*** Opening GIVEN RECORDS ***
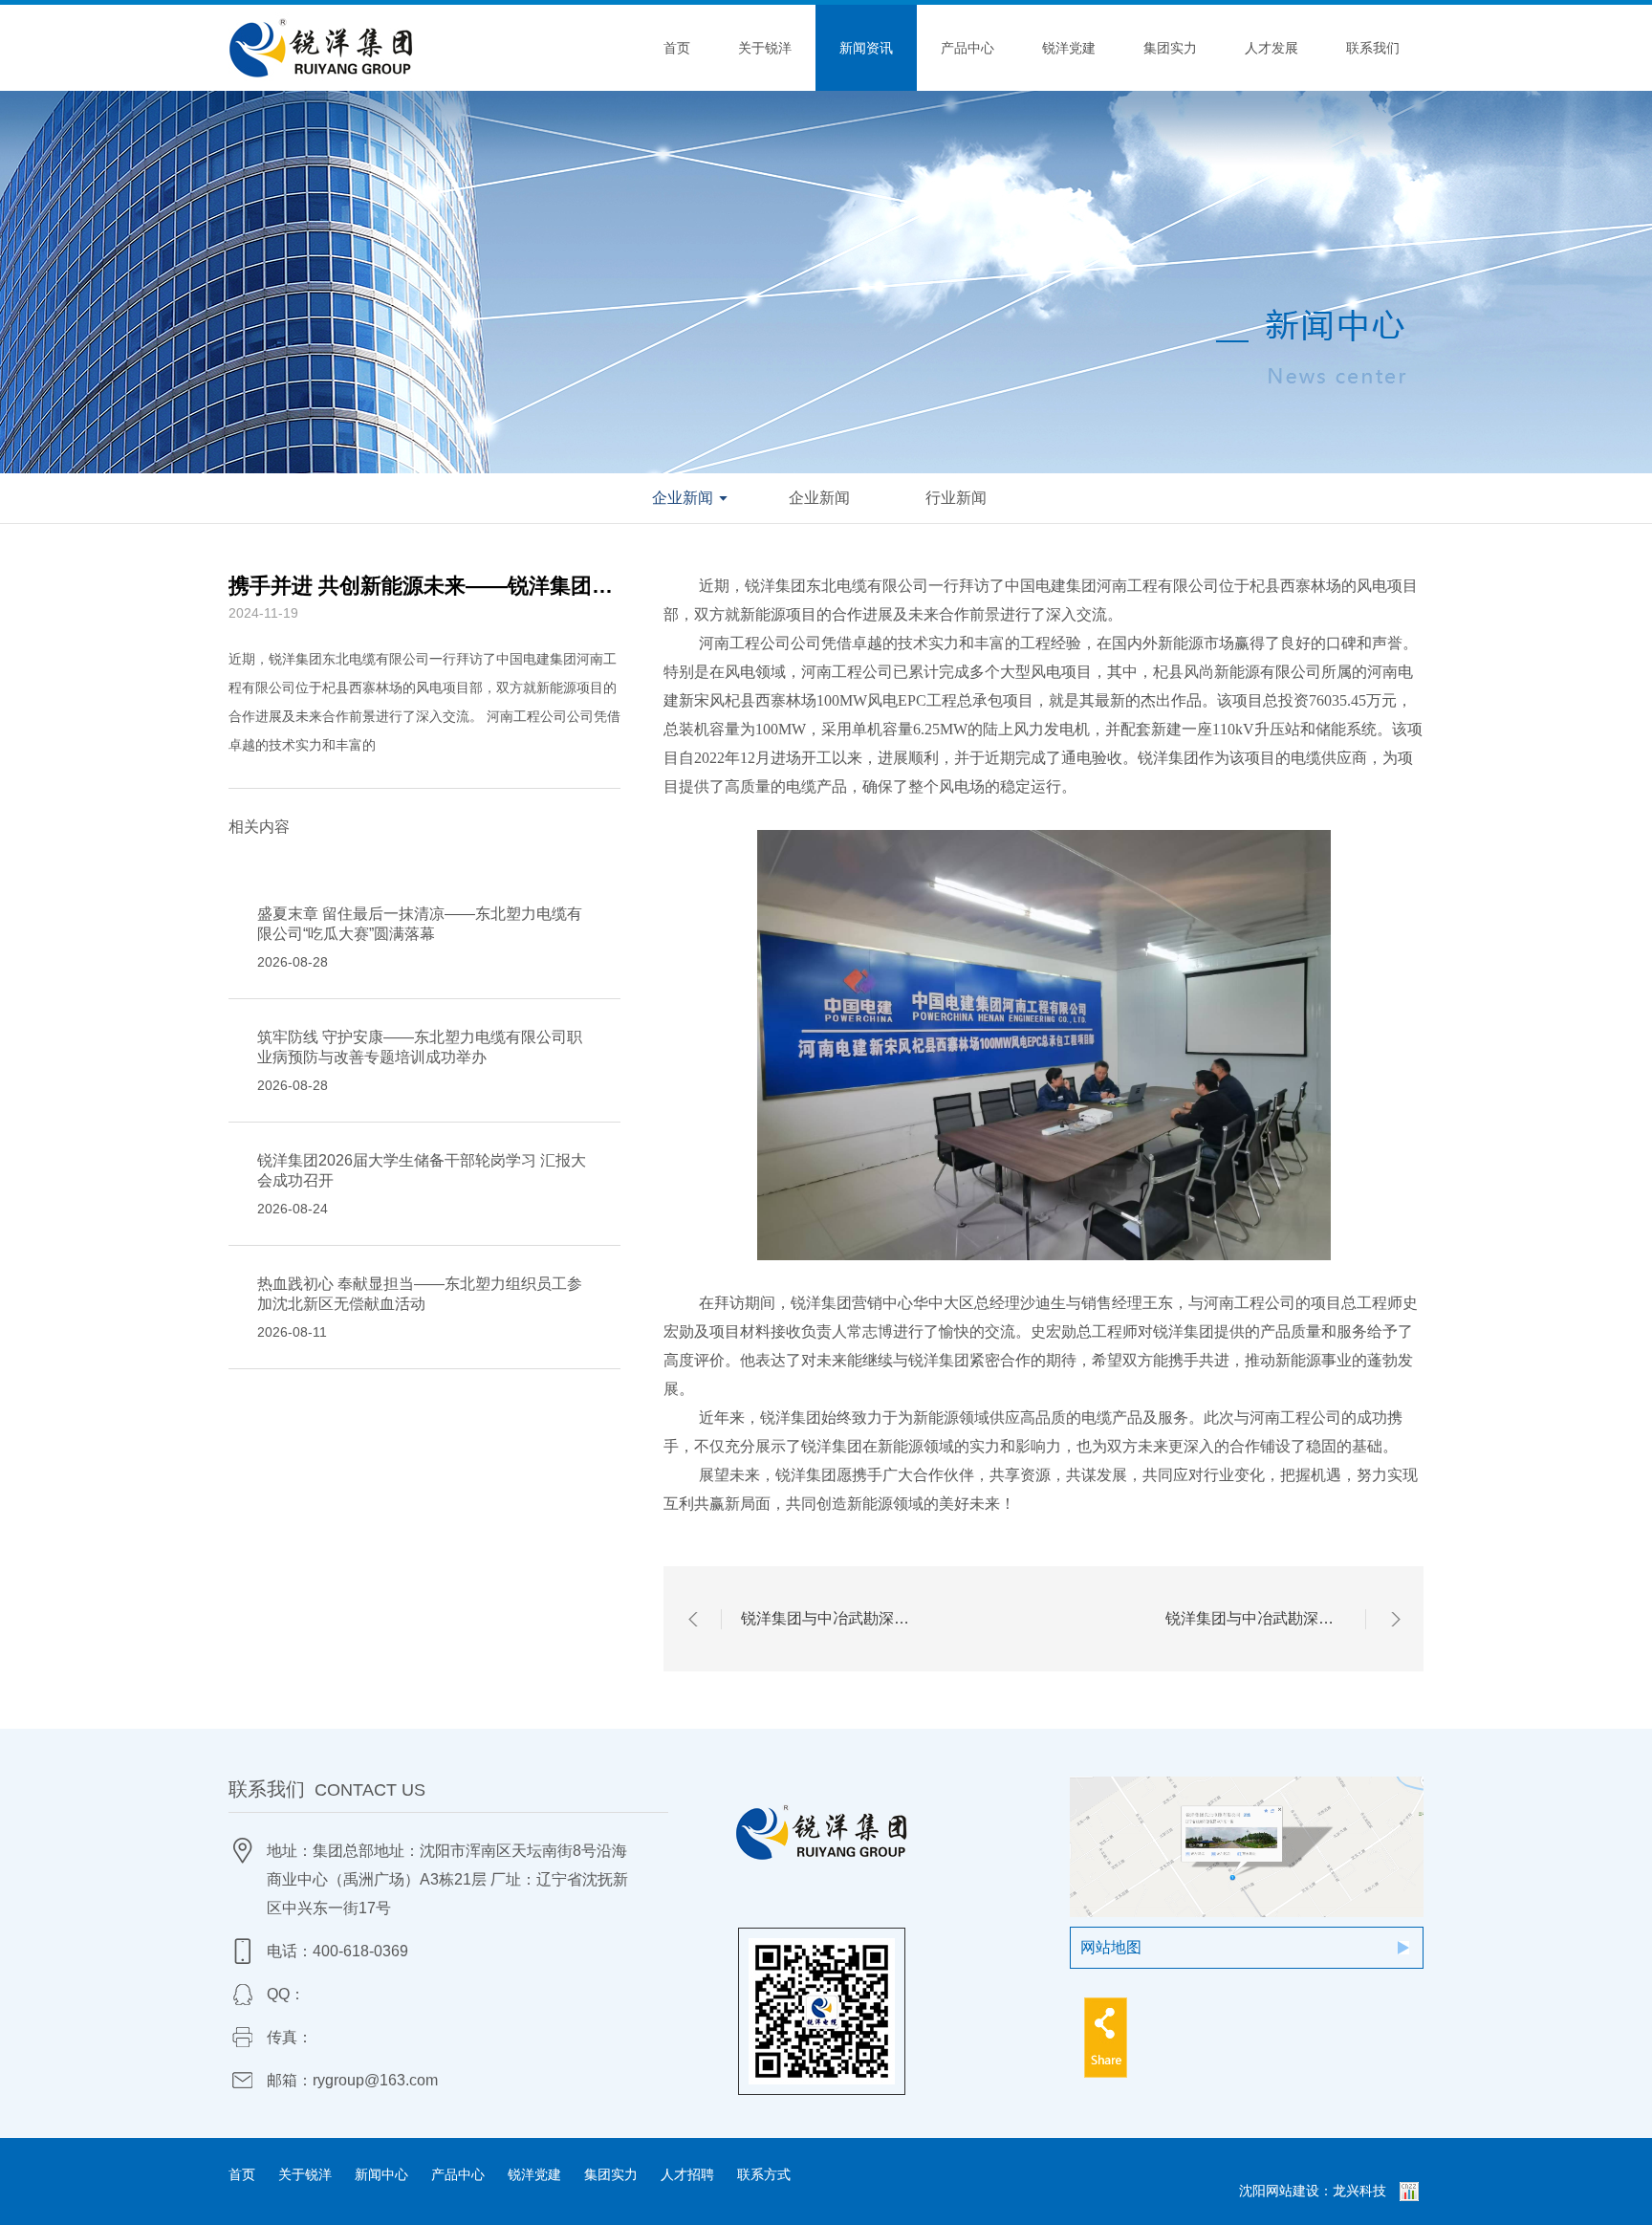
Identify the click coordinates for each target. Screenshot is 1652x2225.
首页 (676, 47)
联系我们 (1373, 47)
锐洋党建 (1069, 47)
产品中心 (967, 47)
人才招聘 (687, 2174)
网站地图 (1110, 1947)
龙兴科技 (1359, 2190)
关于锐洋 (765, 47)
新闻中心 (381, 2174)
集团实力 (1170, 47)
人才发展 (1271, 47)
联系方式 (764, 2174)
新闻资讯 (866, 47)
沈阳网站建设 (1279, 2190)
*** Closing GIVEN RECORDS ***
*** Opening GIVEN RECORDS ***
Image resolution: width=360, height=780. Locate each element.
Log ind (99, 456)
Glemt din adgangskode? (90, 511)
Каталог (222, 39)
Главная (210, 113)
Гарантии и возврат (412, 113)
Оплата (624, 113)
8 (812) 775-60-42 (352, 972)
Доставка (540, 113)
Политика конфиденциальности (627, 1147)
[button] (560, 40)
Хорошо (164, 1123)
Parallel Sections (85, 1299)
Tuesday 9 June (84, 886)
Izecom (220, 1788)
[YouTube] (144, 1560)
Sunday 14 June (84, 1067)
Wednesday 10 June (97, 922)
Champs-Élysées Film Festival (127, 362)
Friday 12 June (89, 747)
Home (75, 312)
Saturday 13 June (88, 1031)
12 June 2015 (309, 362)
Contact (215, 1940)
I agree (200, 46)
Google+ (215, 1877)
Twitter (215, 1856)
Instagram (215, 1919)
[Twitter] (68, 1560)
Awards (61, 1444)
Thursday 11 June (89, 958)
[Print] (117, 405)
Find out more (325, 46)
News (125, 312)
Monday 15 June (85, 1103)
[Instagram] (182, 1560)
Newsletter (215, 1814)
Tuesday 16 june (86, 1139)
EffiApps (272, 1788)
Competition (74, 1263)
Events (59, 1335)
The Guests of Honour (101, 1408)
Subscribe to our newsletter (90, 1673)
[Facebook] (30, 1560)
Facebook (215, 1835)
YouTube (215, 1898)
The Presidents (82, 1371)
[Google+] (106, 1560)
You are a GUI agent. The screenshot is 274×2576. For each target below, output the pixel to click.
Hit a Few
*** Closing GIVEN RECORDS ***
» TASK
Every line of the entries above that holds "click" should be copied out.

» RESPONSE BOX
Identify the click coordinates for each target. Screenshot is 1652x2225.
You are a GUI agent. The screenshot is 274×2576. For each target below, output the pixel to click.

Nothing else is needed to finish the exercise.